• **TRY IT**: Begin at the line containing "Click the meteor label text" in the data below and go on through the line containing "The width and height of the screenshot is (650, 388).", repeating each line exactly; include both ends and no other line.
_ _ _
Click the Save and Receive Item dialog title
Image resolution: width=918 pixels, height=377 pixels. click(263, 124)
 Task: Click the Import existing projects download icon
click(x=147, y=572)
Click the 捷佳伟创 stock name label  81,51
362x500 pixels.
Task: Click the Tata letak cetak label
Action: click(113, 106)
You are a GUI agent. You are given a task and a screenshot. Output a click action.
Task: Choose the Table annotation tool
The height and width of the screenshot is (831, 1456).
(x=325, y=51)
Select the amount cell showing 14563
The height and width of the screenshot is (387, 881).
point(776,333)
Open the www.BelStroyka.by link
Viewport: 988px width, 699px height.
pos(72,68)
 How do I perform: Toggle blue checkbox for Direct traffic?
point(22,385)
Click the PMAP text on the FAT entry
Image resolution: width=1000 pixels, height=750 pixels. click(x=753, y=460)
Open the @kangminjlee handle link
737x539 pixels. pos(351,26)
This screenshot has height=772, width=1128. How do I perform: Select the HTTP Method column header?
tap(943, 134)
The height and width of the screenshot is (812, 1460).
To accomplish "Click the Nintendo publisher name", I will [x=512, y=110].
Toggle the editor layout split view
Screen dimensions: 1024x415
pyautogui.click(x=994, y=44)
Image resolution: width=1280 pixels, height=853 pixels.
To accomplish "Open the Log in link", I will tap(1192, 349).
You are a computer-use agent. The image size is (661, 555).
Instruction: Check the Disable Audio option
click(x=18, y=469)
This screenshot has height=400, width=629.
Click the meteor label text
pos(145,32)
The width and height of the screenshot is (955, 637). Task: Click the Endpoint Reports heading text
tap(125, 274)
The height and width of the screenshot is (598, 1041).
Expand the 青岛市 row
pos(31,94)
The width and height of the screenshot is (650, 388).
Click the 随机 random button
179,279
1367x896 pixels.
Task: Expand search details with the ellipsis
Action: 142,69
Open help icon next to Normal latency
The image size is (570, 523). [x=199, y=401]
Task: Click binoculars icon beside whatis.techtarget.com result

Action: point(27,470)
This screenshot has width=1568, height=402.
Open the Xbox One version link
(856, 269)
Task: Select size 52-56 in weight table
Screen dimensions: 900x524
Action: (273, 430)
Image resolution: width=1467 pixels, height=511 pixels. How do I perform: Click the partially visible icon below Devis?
_ _ _
• **EXERCISE RESPONSE**:
Click the meteor label text
pos(145,32)
The width and height of the screenshot is (955, 637). Task: Click the Endpoint Reports heading text
tap(125, 274)
The height and width of the screenshot is (598, 1041).
Expand the 青岛市 row
pos(31,94)
The width and height of the screenshot is (650, 388).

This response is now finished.